Elizabeth Marincola
Senior Advisor for Science Communications and Advocacy for the African Academy of Sciences in Nairobi, Kenya. She was prior Chief Executive Officer of the nonprofit scientific publisher and advocacy organization the Public Library of Science (PLOS) . PLOS publishes leading open access scientific journals, including PLOS Biology, PLOS Medicine and PLOS ONE. She was formerly President of the Washington, D.C.-based nonprofit organization Society for Science & the Public, and publisher of the award-winning Science News family of publications.
Marincola was for fourteen years Executive Director of the American Society for Cell Biology, a scientific society which is a leader in Congressional advocacy for biomedical research funding, promoting access to the scientific literature, and the support of women and underrepresented minorities in science. For its work, Marincola accepted the 2004 Presidential Award for Excellence in Science, Mathematics and Engineering Mentoring from the President of the United States.
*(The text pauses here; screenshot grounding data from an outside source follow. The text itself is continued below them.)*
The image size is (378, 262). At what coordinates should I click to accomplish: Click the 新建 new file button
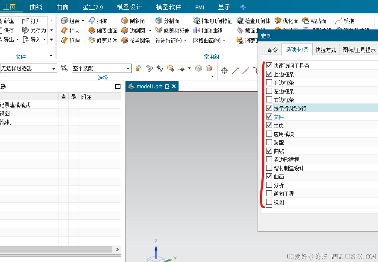click(x=6, y=21)
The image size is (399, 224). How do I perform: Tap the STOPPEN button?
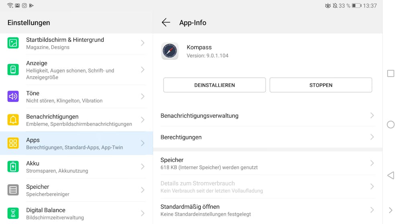pyautogui.click(x=321, y=85)
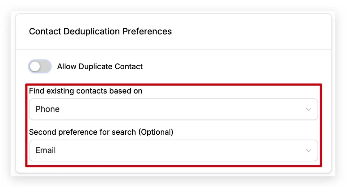Screen dimensions: 346x187
Task: Select the find existing contacts field
Action: (x=173, y=109)
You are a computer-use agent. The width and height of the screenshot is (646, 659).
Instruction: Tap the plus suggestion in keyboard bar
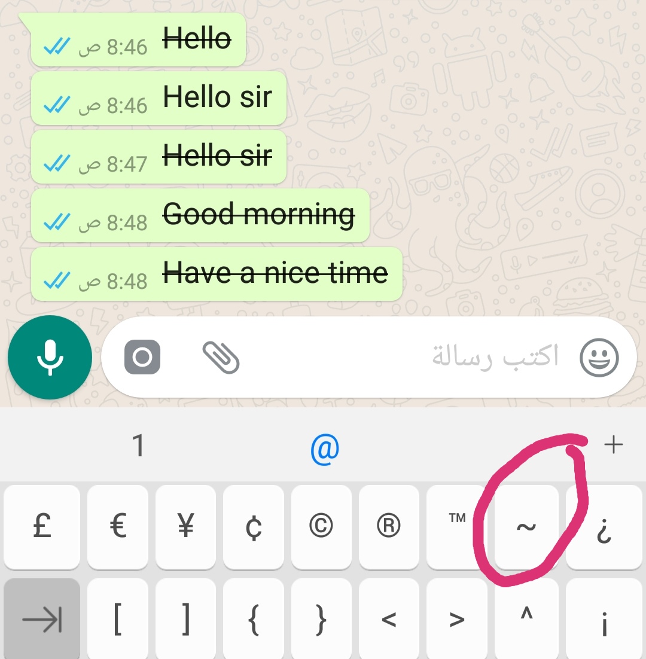(613, 445)
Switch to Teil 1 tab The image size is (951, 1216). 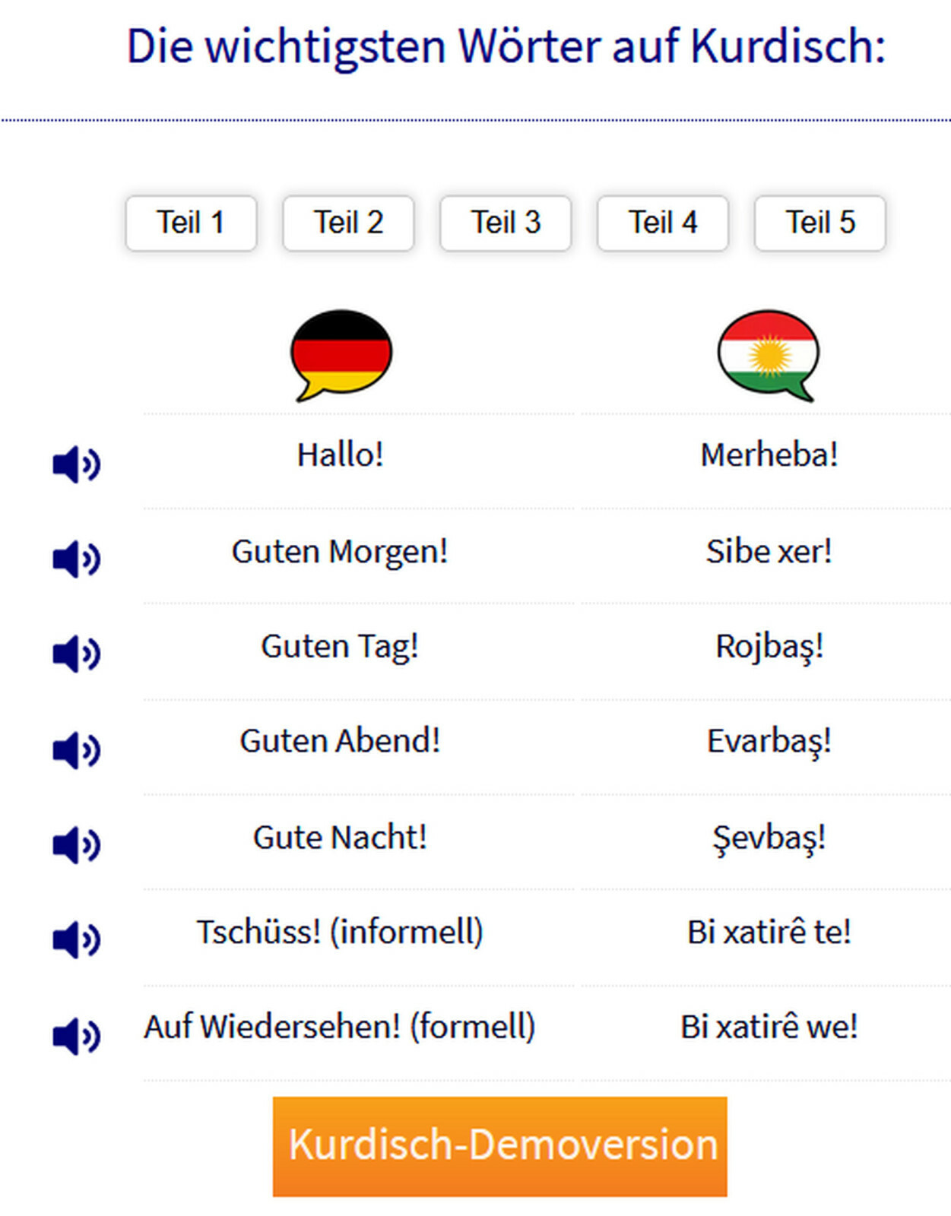(x=191, y=223)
The ASCB honored her service in 2002 by naming her, with the late actor-advocate Christopher Reeve, the first Citizen Member of the Society.
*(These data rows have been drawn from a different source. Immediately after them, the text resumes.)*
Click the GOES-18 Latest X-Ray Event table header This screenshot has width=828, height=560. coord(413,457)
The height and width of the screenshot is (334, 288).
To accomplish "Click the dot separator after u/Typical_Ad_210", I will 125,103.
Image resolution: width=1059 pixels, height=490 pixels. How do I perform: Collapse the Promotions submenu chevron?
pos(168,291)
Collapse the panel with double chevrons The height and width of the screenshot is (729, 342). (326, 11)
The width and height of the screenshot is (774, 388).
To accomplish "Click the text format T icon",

Marincola served on the founding National Advisory Committee to PubMed Central of the National Institutes of Health from 2000-2003, as Director of the Joint Steering Committee for Public Policy (now the Coalition for the Life Sciences) from 1991-2005, on the Board of Directors of PLOS from 2005-2011, and on the Advisory Council of the Krasnow Institute for Advanced Study at George Mason University from 2002-2012. She is the only nonscientist to be named the Fae Golden Kass Lecturer at Harvard Medical School.
Marincola was Director of Development for Stanford University Hospital and held other administrative posts at Stanford, where she also earned her bachelor’s degree in 1981 and her MBA from the Stanford Graduate School of Business in 1986. She has served as Principal Investigator or co-PI on several Federal research grants, and is author or co-author of dozens of articles published in journals and magazines, including Harvard Business Review, Cell and Science.